The definition of Euro-Dollar Interest Period is amended to delete the words "or
twelfth" in the third line thereof and by inserting the word "or" after the word
"third" and before the word "sixth" in such third line.

Security Interest in Collateral.  To secure the prompt payment and performance
- -------------------------------                                               
to Lenders of the Obligations, each of Stow and Newsub hereby grants to Lenders
and to Agent a continuing Lien upon all of their respective assets, including
all of the following Property and interests in Property of each such Borrower,
whether now owed or existing or hereafter created, acquired or arising and
wheresoever located:

               (i)     Accounts;

               (ii)    Inventory;

               (iii)   Equipment

               (iv)    General Intangibles

               (v)     All monies and other Property of any kind now or at any
          times hereafter in the possession or under the control of Lender or a
          bailee or Affiliate of Lender;

               (vi)    All accessions to, substitutions for and all
          replacements, products and cash and non-cash proceeds of (i) through
          (v) above, including, without limitation, proceeds of and unearned
          premiums with respect to insurance policies insuring any of the
          Collateral; and

               (vii)   All books and records (including, without limitation,
          customer lists, credit files, computer programs, print-outs, and other
          computer materials and records of any Borrower pertaining to any of
          (i) through (vi) above.
<PAGE>
 
Representations and Warranties.
- ------------------------------ 

          To induce Lenders to enter into this Third Amendment, each Borrower
warrants, represents and covenants to the Lenders and Agent that:


Organization and Qualification. Each Borrower is a corporation duly
- ------------------------------
incorporated, validly existing and in good standing under the laws of the
jurisdiction of its incorporation.
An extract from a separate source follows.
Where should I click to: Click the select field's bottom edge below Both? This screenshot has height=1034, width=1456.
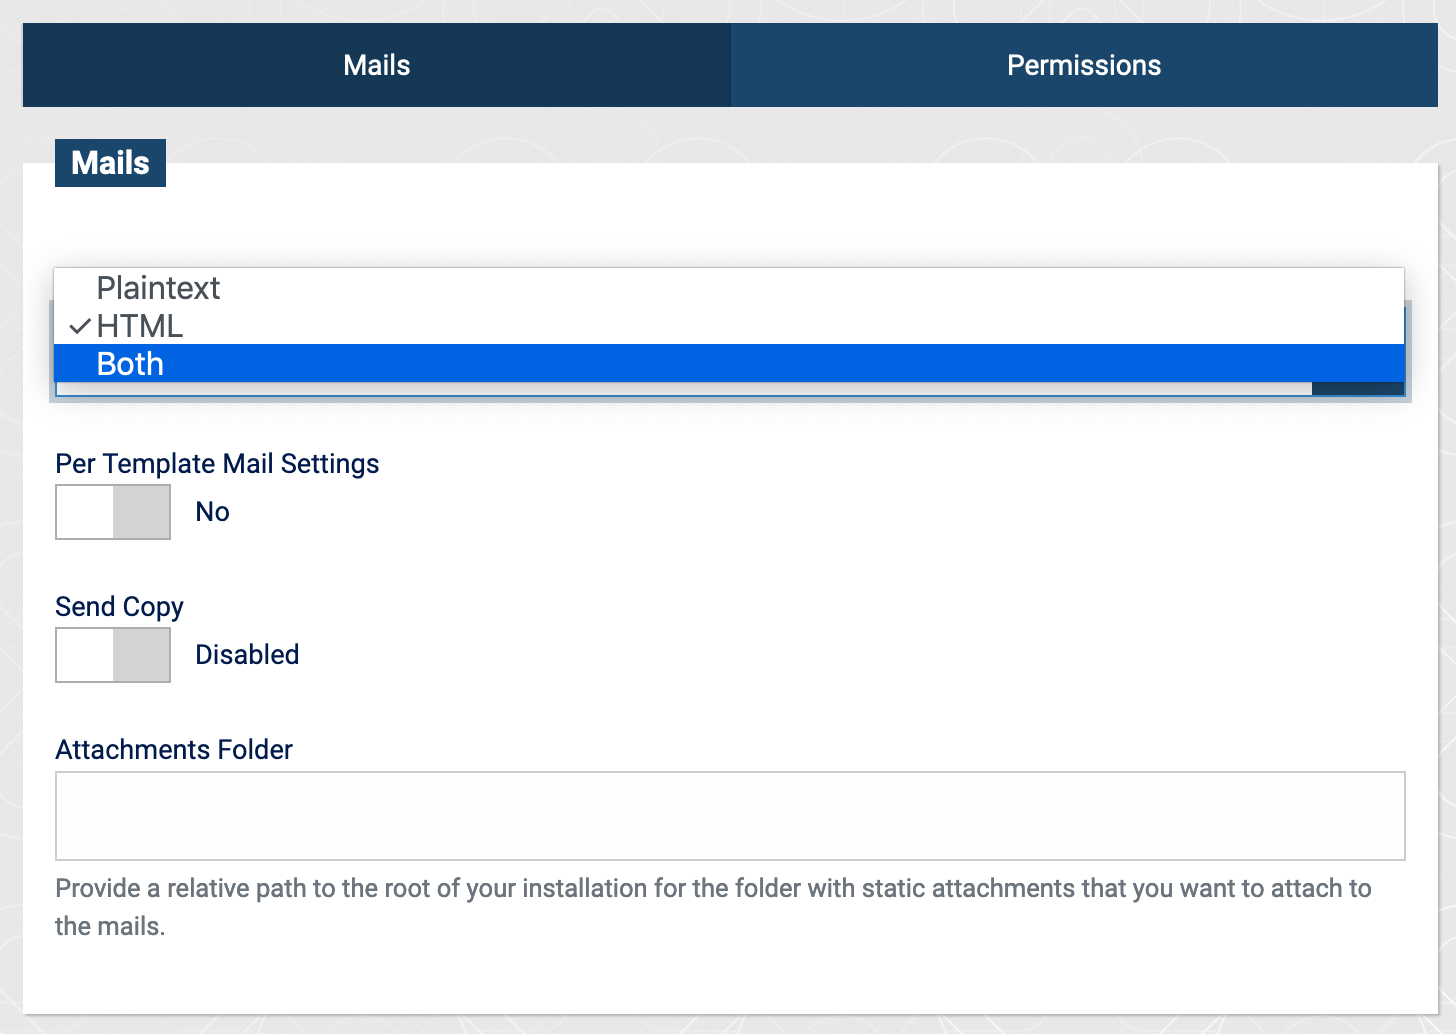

Each Borrower is duly qualified or is
authorized to do business and is in good standing as a foreign corporation or
limited liability company in all states and jurisdictions in which the failure
of such Borrower to be so qualified would have a material adverse effect on the
financial condition, business or properties of such Borrower.

Corporate Power and Authority.  Each Borrower is duly authorized and empowered
- -----------------------------
to enter into, execute, deliver and perform this Third Amendment and each of the
Loan Documents to which it is a party.  The execution, delivery and performance
of this Third Amendment and each of the other Loan Documents have been duly
authorized by all necessary corporate action and do not and will not (i) require
any consent or approval of the shareholders or members of a Borrower; (ii)
contravene any Borrower's charter, by-laws or operating agreement; (iii)
violate, or cause Borrower to be in default under, any provision of any law,
rule, regulation, order, writ, judgment, injunction, decree, determination or
award in effect having applicability to any Borrower; (iv) result in a breach of
or constitute a default under any indenture or loan or credit agreement or any
other agreement, lease or instrument to which any Borrower is a party or by
which Borrower's Properties may be bound or affected; or (v) result in, or
require, the creation or imposition of any Lien (other than Permitted Liens)
upon or with respect to any of the Properties now owned or hereafter acquired by
Borrower.

Legally Enforceable Agreement.  This Third Amendment and each of the other Loan
- -----------------------------
Documents when delivered under this Third Amendment will be, a legal, valid and
binding obligation of each Borrower, enforceable against each Borrower in
accordance with its respective terms.

No Material Adverse Change.  Since the date of the last financial statements
- --------------------------
provided by the Borrowers to the Lender, there has been no material adverse
change in the condition, financial or otherwise, of any Borrower as shown on the
Consolidated balance sheet as of such date and no change in the aggregate value
of the Collateral, except changes in the ordinary course of business, none of
which individually or in the aggregate has been materially adverse.


<PAGE>
 
Continuous Nature of Representations and Warranties.  Each representation and
warranty contained in the Loan Agreement and the other Loan Documents remains
accurate, complete and not misleading in any material respect on the date of
this Third Amendment, except for representations and warranties that explicitly
relate to an earlier date and changes in the nature of any Borrower's business
or operations that would render the information in any exhibit attached thereto
either inaccurate, incomplete or misleading, so long as such changes were
disclosed in the Form S-1 Registration Statement of UNF as filed with the
Securities and Exchange Commission on September 4, 1996, as amended, in the
amended Exhibits attached hereto or Lenders have consented to such changes or
such changes are expressly permitted by the Loan Agreement.

Conditions Precedent.
- --------------------

          Notwithstanding any other provision of this Third Amendment or any of
the other Loan Documents, and without affecting in any manner the rights of
Lenders under the other sections of this Third Amendment, this Third Amendment
shall not be effective as to Lenders unless and until each of the following
conditions has been and continues to be satisfied (the "Third Amendment Closing
Date"):

Documentation.  Lenders shall have received, in form and substance satisfactory
to Lenders and their counsel, a duly executed copy of this Third Amendment, the
Term Note, the replacement Notes for each new Lender, and the Loan Documents
required to be executed in connection herewith, together  with such additional
documents, instruments, opinions of Borrowers' counsel and certificates as FCC
and its counsel shall require in connection therewith, all in form and substance
satisfactory to Lenders and their counsel.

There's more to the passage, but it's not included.